• Transactions of Materials Processing
• /
• v.32 no.3
• /
• pp.114-121
• /
• 2023

During rolling, rolling mill rolls endure wear when shaping metal billets into a desired form, such as bars, plates, and shapes. Such wear affects the lifespan of the rolls and product quality. Therefore, in addition to rigidity, wear performance is a key factor influencing the performance of rolling mill rolls. Conventional methods such as casting and forging have been used to manufacture rolling mill rolls. However, powder alloying methods are increasingly being adopted to enhance wear resistance. These powder manufacturing methods include atomization, canning to shape the powder, hot isostatic pressing to combine the powder alloy with conventional metals, and various wear performance tests on rolls prepared with powder alloys.

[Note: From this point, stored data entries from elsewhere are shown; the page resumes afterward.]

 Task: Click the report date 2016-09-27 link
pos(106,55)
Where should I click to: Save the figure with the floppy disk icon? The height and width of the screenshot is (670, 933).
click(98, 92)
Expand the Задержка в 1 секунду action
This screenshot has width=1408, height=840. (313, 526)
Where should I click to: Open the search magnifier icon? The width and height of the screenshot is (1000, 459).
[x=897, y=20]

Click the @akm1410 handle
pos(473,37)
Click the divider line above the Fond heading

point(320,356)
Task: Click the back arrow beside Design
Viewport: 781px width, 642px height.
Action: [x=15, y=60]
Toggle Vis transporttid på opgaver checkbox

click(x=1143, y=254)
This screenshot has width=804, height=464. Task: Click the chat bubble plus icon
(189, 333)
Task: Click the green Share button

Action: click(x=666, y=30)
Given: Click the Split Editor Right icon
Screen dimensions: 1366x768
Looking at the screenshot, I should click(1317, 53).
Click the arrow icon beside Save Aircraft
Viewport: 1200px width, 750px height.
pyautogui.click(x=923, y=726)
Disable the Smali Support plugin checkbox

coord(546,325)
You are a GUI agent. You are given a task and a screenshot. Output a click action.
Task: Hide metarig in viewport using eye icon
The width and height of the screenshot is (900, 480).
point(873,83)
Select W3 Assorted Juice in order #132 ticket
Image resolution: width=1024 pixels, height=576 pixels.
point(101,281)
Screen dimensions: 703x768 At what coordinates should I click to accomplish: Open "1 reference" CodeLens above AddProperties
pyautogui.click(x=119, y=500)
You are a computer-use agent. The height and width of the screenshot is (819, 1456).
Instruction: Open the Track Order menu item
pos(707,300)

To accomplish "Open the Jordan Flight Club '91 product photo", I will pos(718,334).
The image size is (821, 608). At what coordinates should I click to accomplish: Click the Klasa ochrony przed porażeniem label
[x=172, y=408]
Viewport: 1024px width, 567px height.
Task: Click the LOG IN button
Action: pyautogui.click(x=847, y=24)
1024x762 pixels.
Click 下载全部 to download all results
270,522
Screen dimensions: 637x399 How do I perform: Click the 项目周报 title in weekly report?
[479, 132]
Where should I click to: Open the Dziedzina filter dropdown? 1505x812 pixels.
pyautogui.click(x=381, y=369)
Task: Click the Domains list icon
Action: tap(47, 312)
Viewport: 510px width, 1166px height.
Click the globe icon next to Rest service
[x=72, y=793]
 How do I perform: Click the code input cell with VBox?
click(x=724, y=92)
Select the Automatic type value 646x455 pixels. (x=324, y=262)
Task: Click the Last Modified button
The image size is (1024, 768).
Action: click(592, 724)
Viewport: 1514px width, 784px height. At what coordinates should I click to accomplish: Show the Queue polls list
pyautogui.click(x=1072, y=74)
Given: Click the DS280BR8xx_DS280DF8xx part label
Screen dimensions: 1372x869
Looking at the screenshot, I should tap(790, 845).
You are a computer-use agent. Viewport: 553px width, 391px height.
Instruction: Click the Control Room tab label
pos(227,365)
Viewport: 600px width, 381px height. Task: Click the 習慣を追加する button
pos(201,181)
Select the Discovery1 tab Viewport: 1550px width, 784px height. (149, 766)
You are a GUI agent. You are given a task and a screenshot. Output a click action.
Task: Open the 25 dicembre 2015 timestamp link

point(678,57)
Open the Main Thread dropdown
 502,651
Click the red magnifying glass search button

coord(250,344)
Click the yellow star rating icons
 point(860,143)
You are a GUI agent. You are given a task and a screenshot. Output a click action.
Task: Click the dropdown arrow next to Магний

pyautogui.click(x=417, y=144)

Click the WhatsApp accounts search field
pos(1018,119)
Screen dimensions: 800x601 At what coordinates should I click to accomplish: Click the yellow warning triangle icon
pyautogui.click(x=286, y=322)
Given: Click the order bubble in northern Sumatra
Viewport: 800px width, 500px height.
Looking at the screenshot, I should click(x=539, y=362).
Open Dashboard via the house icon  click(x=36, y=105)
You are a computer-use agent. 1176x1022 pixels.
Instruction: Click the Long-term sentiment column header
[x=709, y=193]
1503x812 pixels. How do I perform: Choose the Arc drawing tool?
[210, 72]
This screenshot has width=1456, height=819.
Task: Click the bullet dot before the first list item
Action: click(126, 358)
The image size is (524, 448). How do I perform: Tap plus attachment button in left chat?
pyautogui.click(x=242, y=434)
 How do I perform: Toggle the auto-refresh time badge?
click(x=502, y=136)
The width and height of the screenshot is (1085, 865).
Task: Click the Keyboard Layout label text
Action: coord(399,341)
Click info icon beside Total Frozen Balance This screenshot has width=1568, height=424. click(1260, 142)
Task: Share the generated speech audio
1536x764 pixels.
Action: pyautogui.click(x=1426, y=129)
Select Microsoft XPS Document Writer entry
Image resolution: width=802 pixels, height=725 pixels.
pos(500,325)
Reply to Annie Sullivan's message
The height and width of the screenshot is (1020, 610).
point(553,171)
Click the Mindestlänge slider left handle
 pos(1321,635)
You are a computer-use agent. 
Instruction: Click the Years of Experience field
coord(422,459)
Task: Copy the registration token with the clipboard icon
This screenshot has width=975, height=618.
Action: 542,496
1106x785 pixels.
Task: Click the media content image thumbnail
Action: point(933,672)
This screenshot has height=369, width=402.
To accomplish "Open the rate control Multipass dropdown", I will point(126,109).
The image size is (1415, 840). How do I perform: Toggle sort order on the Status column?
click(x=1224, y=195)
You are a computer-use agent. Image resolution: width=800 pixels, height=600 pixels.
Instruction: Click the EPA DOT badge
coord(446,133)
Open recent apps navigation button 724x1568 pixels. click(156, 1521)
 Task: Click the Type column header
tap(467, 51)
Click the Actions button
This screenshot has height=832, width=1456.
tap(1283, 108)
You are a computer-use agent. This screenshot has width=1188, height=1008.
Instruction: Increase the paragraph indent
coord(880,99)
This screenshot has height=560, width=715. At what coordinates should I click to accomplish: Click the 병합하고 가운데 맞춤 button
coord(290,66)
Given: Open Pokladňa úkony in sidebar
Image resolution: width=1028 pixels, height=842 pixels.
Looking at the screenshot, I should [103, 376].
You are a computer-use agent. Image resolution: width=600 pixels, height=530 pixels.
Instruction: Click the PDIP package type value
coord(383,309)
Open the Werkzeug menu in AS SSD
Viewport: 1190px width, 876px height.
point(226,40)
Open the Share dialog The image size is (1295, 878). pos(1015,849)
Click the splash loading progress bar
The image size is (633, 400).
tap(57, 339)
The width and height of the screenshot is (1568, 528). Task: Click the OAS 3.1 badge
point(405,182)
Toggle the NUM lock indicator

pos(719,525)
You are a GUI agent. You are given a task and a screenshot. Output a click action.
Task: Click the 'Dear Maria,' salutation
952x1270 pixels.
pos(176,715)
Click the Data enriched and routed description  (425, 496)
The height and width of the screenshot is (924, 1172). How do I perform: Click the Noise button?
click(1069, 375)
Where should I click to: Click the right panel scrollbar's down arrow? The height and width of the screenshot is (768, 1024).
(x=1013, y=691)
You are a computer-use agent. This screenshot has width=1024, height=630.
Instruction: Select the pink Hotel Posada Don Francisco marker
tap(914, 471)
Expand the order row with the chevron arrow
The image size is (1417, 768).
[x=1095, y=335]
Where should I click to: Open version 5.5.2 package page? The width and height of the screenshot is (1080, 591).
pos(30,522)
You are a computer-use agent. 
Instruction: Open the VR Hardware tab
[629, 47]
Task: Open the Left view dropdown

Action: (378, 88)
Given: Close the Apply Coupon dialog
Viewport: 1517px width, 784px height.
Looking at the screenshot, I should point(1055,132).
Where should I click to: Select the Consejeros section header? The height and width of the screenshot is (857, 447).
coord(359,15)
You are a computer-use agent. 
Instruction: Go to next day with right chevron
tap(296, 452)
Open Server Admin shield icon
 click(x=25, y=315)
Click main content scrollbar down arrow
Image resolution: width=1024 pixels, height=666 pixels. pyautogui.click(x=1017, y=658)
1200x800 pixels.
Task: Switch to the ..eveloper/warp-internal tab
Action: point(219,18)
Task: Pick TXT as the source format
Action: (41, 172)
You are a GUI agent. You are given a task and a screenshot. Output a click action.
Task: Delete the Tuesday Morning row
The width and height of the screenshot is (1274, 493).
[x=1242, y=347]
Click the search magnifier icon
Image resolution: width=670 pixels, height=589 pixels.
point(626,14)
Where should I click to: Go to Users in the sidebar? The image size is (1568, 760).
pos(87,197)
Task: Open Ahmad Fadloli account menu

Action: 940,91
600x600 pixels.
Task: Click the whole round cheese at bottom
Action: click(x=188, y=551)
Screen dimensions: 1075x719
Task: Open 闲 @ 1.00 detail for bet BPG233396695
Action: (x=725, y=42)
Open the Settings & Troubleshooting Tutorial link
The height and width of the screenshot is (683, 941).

In this study, numerical simulations and experimental tests were used to develop and elucidate the wear analysis mechanism of rolling mill rolls. The wear characteristics of the rolls under various rolling conditions were analyzed. In addition, experimental tests (wear and surface analysis tests) and wear theory (Archard wear model) were used to evaluate wear. These tests were performed on two different materials in various powder states to evaluate the different aspects of wear resistance. In particular, this study identifies the factors influencing the wear behavior of rolling mill rolls and proposes an analytical approach based on the actual production of products. The developed wear analysis mechanism can serve the future development of rolls with high wear resistance using new materials. Moreover, it can be applied in the mechanical and wear performance testing of new products.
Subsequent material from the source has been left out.